The Slurm Job Scheduler
How to Run a Job
See the Hyak Documentation page for complete information on scheduling jobs in Hyak.
Klone compute resources are organized by Account and Partition. An account is similar to the ‘group’ you have joined and a Partition represents a specific type of compute resource (for instance CPU or GPU).
To see the resources that you have access to, you can issue the hyakalloc command from the command prompt. You will see a table that looks like this:
~ $ hyakalloc
Account resources available to user: shrike
╭─────────┬───────────┬──────┬────────┬──────┬───────╮
│ Account │ Partition │ CPUs │ Memory │ GPUs │ │
├─────────┼───────────┼──────┼────────┼──────┼───────┤
│ coenv │ compute │ 40 │ 175G │ 0 │ TOTAL │
│ │ │ 0 │ 0G │ 0 │ USED │
│ │ │ 40 │ 175G │ 0 │ FREE │
├─────────┼───────────┼──────┼────────┼──────┼───────┤
│ coenv │ cpu-g2 │ 672 │ 5223G │ 0 │ TOTAL │
│ │ │ 202 │ 1090G │ 0 │ USED │
│ │ │ 470 │ 4133G │ 0 │ FREE │
├─────────┼───────────┼──────┼────────┼──────┼───────┤
│ coenv │ gpu-l40s │ 32 │ 364G │ 2 │ TOTAL │
│ │ │ 0 │ 0G │ 0 │ USED │
│ │ │ 32 │ 364G │ 2 │ FREE │
╰─────────┴───────────┴──────┴────────┴──────┴───────╯
Checkpoint Resources
╭──────────────────┬───────────────┬──────────────╮
│ │ CPUs │ GPUs │
├──────────────────┼───────────────┼──────────────┤
│ Idle: │ 2167 │ 194 │
╰──────────────────┴───────────────┴──────────────╯
Checkpoint is currently limited to 11068 jobs
~ $
This user has access to the resources in the ‘coenv’ account/group. the coenv group has nodes in the ‘compute’ and ‘cpu-g2 partitions. Run the sinfo command to see a complete list of all partitions.

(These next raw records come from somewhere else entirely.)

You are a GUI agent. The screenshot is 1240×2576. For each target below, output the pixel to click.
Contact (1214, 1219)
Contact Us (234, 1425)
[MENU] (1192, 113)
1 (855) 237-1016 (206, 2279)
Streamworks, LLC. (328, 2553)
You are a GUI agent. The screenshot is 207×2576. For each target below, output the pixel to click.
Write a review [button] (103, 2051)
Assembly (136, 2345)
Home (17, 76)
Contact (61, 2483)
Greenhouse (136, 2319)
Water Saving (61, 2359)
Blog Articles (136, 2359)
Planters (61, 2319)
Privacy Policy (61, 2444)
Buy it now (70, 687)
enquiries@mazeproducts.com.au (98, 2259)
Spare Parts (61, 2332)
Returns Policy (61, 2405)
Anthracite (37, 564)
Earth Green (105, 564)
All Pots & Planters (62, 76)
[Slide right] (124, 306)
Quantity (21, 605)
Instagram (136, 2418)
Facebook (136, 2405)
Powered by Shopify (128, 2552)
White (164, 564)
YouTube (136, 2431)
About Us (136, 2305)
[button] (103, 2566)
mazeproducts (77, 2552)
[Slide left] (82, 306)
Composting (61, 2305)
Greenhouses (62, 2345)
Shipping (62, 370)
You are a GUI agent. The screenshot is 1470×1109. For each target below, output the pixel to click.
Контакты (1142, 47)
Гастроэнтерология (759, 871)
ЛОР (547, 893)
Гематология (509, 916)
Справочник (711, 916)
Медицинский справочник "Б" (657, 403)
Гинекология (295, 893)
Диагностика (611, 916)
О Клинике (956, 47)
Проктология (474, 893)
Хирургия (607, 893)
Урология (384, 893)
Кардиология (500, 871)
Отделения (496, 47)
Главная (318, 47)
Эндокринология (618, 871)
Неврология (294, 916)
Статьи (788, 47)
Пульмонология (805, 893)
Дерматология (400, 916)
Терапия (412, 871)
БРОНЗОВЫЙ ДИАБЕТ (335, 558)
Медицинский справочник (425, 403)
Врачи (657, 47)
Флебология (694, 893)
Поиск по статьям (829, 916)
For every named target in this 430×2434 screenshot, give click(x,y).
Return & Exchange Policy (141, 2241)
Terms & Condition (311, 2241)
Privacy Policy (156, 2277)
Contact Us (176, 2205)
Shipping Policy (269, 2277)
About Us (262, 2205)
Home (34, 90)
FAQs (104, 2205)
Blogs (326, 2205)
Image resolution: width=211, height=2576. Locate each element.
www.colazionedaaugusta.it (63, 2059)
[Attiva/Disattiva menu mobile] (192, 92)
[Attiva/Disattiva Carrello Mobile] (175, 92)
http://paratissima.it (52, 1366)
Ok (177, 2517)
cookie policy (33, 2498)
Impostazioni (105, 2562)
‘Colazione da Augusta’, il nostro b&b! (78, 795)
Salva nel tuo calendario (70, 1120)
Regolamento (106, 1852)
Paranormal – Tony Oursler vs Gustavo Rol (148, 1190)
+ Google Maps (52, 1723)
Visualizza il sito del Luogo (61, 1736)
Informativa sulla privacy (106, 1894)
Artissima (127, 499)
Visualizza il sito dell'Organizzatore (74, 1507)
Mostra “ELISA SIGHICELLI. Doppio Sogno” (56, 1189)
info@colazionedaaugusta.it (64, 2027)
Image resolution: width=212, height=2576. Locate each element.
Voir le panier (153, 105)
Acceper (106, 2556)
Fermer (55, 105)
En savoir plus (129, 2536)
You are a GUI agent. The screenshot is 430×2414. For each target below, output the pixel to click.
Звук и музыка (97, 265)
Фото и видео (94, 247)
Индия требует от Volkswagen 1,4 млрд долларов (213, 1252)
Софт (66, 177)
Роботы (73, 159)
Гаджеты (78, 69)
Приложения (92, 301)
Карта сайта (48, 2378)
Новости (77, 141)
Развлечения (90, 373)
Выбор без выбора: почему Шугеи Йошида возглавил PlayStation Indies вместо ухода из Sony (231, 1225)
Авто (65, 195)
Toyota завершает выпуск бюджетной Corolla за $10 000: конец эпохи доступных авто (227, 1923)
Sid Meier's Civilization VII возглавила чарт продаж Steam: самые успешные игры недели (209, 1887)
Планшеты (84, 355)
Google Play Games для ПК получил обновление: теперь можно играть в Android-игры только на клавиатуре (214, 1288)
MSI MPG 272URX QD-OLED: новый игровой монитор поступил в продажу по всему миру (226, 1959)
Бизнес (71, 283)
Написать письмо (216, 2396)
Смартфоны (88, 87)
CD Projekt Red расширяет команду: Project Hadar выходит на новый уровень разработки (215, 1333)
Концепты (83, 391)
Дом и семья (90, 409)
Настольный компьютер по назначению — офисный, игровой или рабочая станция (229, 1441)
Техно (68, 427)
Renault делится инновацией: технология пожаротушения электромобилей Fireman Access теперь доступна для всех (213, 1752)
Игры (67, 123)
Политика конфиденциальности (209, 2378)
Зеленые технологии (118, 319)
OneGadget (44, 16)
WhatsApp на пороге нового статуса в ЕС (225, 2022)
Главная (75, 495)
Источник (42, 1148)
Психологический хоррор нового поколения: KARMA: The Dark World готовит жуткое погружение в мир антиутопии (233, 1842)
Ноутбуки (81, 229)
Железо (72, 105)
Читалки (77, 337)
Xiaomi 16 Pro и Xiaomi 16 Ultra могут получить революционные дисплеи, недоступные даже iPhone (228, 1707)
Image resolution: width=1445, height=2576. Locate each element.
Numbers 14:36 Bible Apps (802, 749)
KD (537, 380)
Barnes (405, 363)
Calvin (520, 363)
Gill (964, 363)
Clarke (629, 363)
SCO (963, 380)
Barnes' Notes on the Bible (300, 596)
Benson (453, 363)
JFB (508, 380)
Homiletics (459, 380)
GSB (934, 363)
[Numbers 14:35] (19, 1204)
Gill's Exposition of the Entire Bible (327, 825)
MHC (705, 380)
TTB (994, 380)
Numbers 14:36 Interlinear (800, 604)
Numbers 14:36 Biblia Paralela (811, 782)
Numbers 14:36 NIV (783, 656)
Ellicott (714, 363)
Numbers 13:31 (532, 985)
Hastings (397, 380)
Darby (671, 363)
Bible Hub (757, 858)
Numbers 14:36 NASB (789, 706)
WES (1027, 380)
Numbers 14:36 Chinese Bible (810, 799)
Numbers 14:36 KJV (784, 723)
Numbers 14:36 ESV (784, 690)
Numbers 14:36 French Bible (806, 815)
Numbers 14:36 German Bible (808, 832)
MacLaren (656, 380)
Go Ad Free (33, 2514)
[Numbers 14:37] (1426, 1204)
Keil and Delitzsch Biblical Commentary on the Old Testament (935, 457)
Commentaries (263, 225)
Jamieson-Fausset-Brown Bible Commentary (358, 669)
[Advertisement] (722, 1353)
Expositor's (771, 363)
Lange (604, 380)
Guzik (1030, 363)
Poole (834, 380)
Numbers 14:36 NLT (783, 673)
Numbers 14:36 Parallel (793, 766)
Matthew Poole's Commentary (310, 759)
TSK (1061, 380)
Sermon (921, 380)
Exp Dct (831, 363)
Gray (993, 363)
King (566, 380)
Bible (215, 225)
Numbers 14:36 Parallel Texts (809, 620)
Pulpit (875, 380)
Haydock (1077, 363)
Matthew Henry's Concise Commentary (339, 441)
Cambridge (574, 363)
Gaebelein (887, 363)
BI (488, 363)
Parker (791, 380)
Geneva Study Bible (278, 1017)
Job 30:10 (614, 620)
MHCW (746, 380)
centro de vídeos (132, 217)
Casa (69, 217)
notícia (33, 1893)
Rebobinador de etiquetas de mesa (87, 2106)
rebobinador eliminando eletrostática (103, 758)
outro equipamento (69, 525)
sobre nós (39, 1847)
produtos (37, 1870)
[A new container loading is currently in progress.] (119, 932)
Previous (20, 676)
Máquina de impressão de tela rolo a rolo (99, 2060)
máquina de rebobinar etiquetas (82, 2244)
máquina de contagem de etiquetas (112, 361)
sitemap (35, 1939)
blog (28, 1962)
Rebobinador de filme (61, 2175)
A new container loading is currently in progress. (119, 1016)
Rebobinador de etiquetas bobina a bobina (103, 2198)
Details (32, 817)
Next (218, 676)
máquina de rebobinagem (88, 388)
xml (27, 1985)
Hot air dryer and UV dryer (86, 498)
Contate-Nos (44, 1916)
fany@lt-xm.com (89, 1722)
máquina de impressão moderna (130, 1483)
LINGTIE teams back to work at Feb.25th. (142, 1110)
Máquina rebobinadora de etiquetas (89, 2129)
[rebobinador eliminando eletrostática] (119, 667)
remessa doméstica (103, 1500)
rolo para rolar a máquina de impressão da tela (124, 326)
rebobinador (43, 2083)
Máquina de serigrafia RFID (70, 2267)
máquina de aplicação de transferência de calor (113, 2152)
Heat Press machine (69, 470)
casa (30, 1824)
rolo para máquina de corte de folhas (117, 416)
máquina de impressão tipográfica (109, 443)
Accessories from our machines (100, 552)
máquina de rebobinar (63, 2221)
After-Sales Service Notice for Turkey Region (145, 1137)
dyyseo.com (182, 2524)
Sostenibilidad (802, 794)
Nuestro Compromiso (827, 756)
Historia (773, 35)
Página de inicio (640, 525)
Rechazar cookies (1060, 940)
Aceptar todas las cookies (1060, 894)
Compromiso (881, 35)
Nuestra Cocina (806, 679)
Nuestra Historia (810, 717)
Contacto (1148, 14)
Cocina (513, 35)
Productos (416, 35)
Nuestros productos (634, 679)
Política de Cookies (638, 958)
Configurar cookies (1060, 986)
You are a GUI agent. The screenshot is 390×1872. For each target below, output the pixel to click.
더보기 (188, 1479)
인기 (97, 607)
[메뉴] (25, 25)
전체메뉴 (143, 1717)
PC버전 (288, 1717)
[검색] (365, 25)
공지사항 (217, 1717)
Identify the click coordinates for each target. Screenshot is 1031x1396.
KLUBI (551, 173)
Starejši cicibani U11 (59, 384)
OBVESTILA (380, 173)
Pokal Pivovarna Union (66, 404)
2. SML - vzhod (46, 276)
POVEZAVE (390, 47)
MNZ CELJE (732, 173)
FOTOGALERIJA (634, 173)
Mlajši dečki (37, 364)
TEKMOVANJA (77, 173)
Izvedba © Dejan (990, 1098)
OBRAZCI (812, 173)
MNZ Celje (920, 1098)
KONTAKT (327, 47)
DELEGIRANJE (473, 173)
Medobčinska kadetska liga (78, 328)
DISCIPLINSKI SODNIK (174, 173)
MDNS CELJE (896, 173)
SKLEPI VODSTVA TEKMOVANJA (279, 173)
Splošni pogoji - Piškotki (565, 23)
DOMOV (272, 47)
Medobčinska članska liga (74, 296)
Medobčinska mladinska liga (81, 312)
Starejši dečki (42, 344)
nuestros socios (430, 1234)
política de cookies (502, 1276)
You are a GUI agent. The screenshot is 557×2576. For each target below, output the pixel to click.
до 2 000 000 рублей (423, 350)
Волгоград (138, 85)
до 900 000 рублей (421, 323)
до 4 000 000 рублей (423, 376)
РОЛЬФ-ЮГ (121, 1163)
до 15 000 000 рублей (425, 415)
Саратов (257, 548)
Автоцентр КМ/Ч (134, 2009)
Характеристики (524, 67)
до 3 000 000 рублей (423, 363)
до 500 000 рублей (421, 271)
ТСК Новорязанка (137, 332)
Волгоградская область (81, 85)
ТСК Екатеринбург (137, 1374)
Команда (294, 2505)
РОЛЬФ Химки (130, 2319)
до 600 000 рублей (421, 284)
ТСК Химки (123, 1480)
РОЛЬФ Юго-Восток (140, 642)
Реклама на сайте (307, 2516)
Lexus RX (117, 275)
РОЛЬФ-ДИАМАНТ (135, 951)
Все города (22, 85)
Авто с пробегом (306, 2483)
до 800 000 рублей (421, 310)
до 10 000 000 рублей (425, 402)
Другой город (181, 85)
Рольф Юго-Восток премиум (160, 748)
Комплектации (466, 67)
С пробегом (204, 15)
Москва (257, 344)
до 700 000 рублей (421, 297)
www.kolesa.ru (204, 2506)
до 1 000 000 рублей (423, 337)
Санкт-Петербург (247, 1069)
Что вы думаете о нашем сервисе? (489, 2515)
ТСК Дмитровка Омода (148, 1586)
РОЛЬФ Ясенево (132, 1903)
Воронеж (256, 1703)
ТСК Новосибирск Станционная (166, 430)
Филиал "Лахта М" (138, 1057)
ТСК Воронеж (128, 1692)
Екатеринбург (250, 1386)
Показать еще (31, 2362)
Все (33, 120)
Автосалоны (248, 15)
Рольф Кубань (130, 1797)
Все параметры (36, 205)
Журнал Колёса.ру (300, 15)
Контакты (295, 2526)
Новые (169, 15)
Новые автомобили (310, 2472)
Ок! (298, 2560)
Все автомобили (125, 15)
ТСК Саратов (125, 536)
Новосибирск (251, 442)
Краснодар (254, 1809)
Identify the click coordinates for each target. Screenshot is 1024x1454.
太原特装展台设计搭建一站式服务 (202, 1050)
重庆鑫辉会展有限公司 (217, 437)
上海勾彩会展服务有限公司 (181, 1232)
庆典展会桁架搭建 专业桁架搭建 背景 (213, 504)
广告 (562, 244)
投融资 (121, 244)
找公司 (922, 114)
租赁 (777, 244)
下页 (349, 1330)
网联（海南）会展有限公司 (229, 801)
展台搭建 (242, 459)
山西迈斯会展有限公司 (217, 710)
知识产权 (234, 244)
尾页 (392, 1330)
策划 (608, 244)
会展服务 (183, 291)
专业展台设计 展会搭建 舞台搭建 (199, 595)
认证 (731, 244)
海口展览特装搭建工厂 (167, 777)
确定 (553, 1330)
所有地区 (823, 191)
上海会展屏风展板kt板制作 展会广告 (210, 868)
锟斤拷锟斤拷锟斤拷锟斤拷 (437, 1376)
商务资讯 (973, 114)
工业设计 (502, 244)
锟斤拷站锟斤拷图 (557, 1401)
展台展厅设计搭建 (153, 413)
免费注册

Klone uses the SLURM scheduler to manage access to the compute resources. SLURM jobs can be submitted from the initial login nodes and will run on resources from the compute nodes. In general, you will be submitting ‘batch’ or non-interactive jobs directly to the compute nodes, however you can also launch ‘interactive’ jobs which give you access to the command line on the compute nodes so you can interact with your compute processes. You may also create ‘recurring’ jobs that will run on a predefined schedule. When a non-interactive batch job completes, Hyak will send you a notification email.
Interactive Jobs
To run an interactive job from the login node, use the salloc command:
salloc -A coenv -p compute -N 1 -c 4 --mem=10G --time=1:00:00
This command will allocate a single compute node (-N 1) with 4 processor cores (-c 4), 10 gigabytes of memory (–mem=10G) for one hour (–time=1:00:00). When the command finishes, you will find yourself in a command line shell on the allocated compute node. You may use this shell to run your compute processes.
Batch Jobs
Batch jobs are run from the login node using the sbatch command. Sbatch uses a script to execute its jobs, which you must provide. An example script to set up a batch job looks like this:
#!/bin/bash
#SBATCH --job-name=<name>
#SBATCH --mail-type=<status>
#SBATCH --mail-user=<email>
#SBATCH --account=coenv
#SBATCH --partition=compute
#SBATCH --nodes=<num_nodes>
#SBATCH --ntasks-per-node=<cores_per_node>
#SBATCH --mem=<size[unit]>
#SBATCH --gpus=<type:quantity>
#SBATCH --time=<time> # Max runtime in DD-HH:MM:SS format.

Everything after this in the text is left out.